- _What this task involves_:
Without any alteration, retype the records that appear below.

- _Collected data_:
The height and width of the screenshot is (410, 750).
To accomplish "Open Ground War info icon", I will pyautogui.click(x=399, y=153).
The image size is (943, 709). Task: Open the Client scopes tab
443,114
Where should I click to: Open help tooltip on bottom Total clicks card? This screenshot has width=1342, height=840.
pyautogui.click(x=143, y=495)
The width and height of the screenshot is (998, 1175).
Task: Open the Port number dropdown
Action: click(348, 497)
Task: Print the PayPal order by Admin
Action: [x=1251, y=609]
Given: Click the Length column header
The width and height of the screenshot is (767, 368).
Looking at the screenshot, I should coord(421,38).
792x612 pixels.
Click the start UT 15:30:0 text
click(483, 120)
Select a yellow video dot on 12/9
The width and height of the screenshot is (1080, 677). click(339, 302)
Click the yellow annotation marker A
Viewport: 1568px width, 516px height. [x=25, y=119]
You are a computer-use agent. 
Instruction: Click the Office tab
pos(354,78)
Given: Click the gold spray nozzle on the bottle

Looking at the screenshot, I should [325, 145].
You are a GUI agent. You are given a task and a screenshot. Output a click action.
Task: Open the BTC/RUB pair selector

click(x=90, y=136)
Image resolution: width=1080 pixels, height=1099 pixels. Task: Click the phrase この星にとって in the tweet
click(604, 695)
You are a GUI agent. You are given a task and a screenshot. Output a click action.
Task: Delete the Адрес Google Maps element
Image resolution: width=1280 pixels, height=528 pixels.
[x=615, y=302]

- _Answer box_:
The height and width of the screenshot is (410, 750).
To accomplish "Open Ground War info icon", I will pyautogui.click(x=399, y=153).
The image size is (943, 709). Task: Open the Client scopes tab
443,114
Where should I click to: Open help tooltip on bottom Total clicks card? This screenshot has width=1342, height=840.
pyautogui.click(x=143, y=495)
The width and height of the screenshot is (998, 1175).
Task: Open the Port number dropdown
Action: click(348, 497)
Task: Print the PayPal order by Admin
Action: [x=1251, y=609]
Given: Click the Length column header
The width and height of the screenshot is (767, 368).
Looking at the screenshot, I should coord(421,38).
792x612 pixels.
Click the start UT 15:30:0 text
click(483, 120)
Select a yellow video dot on 12/9
The width and height of the screenshot is (1080, 677). click(339, 302)
Click the yellow annotation marker A
Viewport: 1568px width, 516px height. [x=25, y=119]
You are a computer-use agent. 
Instruction: Click the Office tab
pos(354,78)
Given: Click the gold spray nozzle on the bottle

Looking at the screenshot, I should [325, 145].
You are a GUI agent. You are given a task and a screenshot. Output a click action.
Task: Open the BTC/RUB pair selector

click(x=90, y=136)
Image resolution: width=1080 pixels, height=1099 pixels. Task: Click the phrase この星にとって in the tweet
click(604, 695)
You are a GUI agent. You are given a task and a screenshot. Output a click action.
Task: Delete the Адрес Google Maps element
Image resolution: width=1280 pixels, height=528 pixels.
[x=615, y=302]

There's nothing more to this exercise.